A inserção do SAF no Brasil enfrenta obstáculos econômicos à medida que a alta volatilidade do mercado pesa sobre os investimentos de longo prazo, disse o consultor da A&M Infra, Filipe Bonaldo. Segundo o consultor, a agenda política não afetará a transição energética no país como aconteceu nos Estados Unidos sob o governo do presidente Donald Trump, uma vez que a economia do Brasil depende fortemente da agricultura e as regulações do mercado são otimistas.
Como uma potência agrícola, o Brasil oferece produção de baixo custo e múltiplas fontes para suprir as demandas internas e externas. O Brasil é o terceiro maior exportador global nos mercados agrícola e pecuário, liderando os segmentos da soja, suco de laranja e de carne, de acordo com a Confederação da Agricultura e Pecuária do Brasil (CAN).
Estreia no Rio
A Vibra foi a primeira distribuidora a oferecer SAF no Brasil, antes da mescla obrigatória entrar em vigor. A empresa importou 550m³ de SAF produzido a partir de óleo de cozinha usado (UCO, na sigla em inglês), a partir da Bélgica, em janeiro.
O biocombustível está disponível para venda nas instalações da Vibra no aeroporto internacional do Rio de Janeiro após dez meses de operações logísticas. A Certificação Internacional de Sustentabilidade e Carbono (ISCC, na sigla em inglês) assegurou a validade de todas as etapas, desde a cadeia de suprimento do produto até a distribuição.
A Vibra opera em mais de 90 aeroportos no território brasileiro e representa 60pc da participação de mercado da aviação nacional através da subsidiária BR Aviation, disse o vice-presidente executivo de operações, Marcelo Bragança.
Por que tanta demora?
Por muito tempo, o setor teve dúvidas quanto à viabilidade técnica do uso de biocombustíveis na aviação, especialmente quanto à segurança, disse a gerente de meio-ambiente e transição energética da Agência Nacional de Aviação Civil (Anac), Marcela Anselmi.
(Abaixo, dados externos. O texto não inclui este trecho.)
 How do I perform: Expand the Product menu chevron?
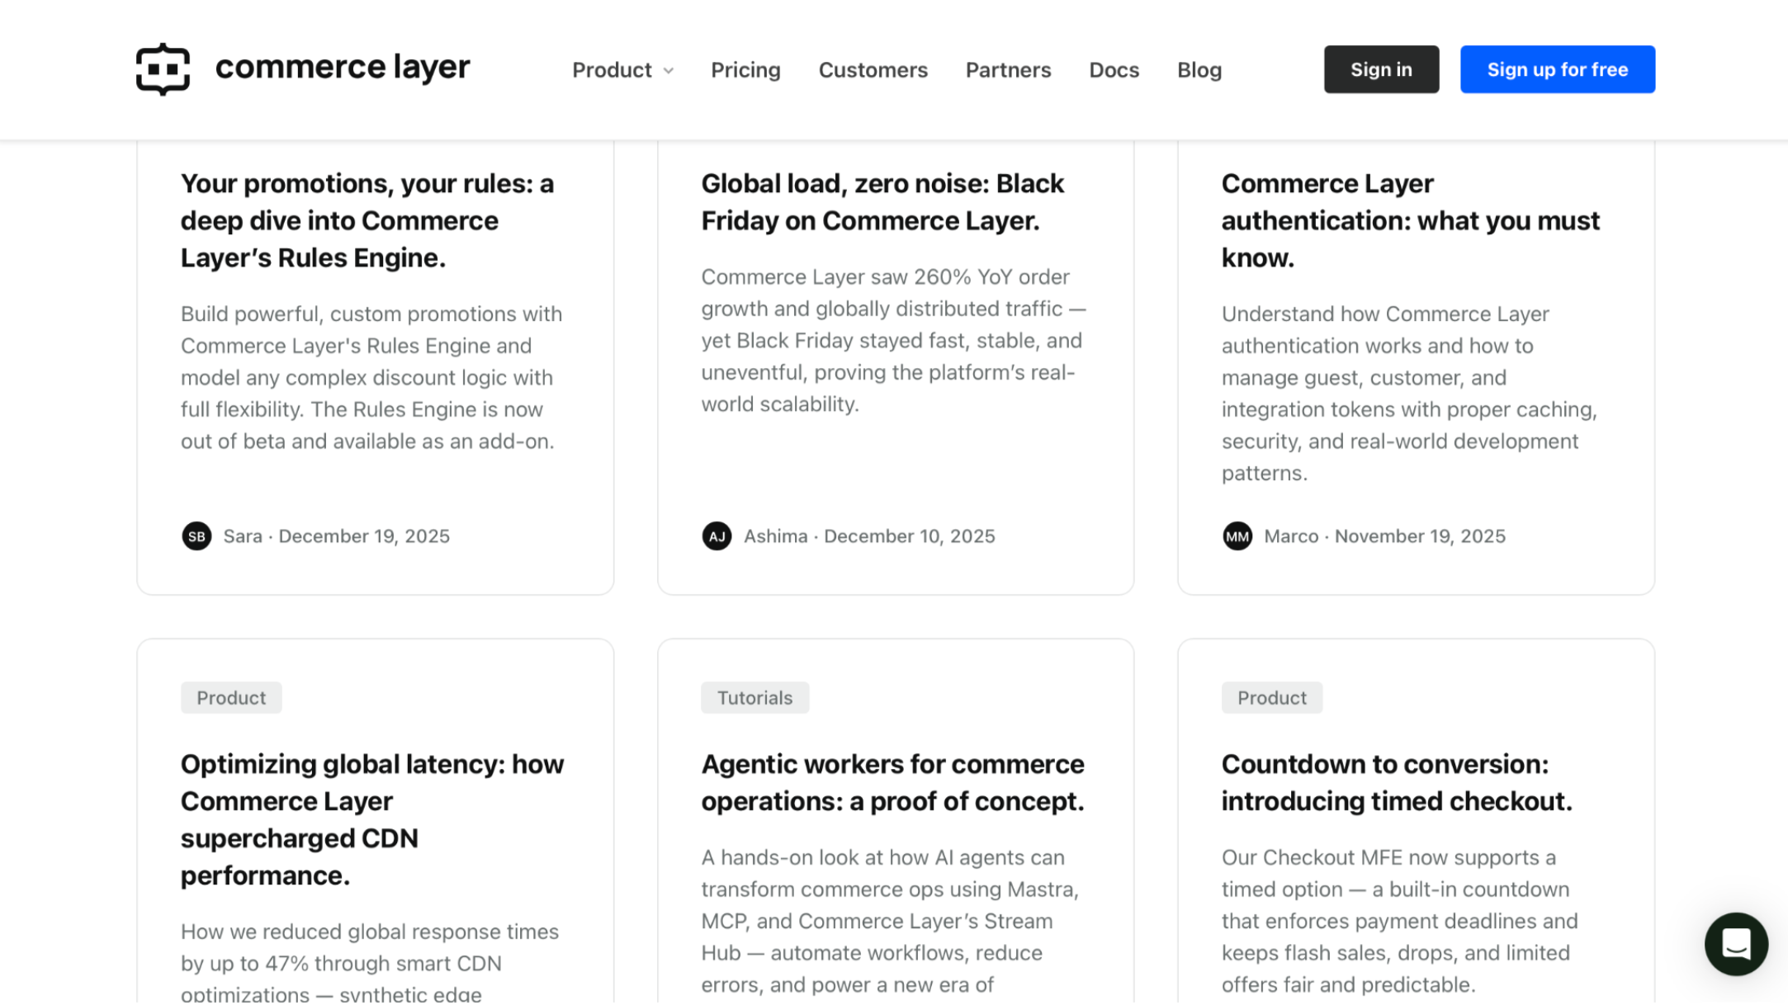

A Anac e a Agência Nacional do Petróleo, Gás Natural e Biocombustíveis (ANP) seguem as regulações internacionais para o SAF ao exigirem que o biocombustível apresente semelhanças físico-químicas com o combustível fóssil de aviação para garantir a segurança das operações aéreas.
Ainda não é possível usar 100pc de SAF nos motores de aeronaves, disse Anselmi. Há um limite de 50pc de mescla que inibe a adesão ao redor do mundo, considerando as restrições técnicas que ainda precisam ser superadas.
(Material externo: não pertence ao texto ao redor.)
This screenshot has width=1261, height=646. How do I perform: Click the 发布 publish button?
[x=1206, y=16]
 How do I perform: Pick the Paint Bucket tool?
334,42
O compromisso recente com as pautas de transição energética está incentivando a oferta de biomassa para a aviação, bem como aos modais rodoviário e marítimo, o que exige novas rotas de produção. Por exemplo, a rota alcohol-to-jet (ATJ) converte etanol em SAF, o que pode ser caro para instalar e implica alto investimento em bens de capitais.
No contexto global, o Brasil está na vanguarda da pauta SAF, considerando que a Europa e os EUA publicaram legislações relacionadas à produção e ao consumo somente nos últimos dois anos, apontou Anselmi.
Enquanto isso, a capacidade projetada de produção de SAF na América do Sul pode chegar a 1.100 m³/ano em 2030, de acordo com a Empresa de Pesquisa Energética (EPE).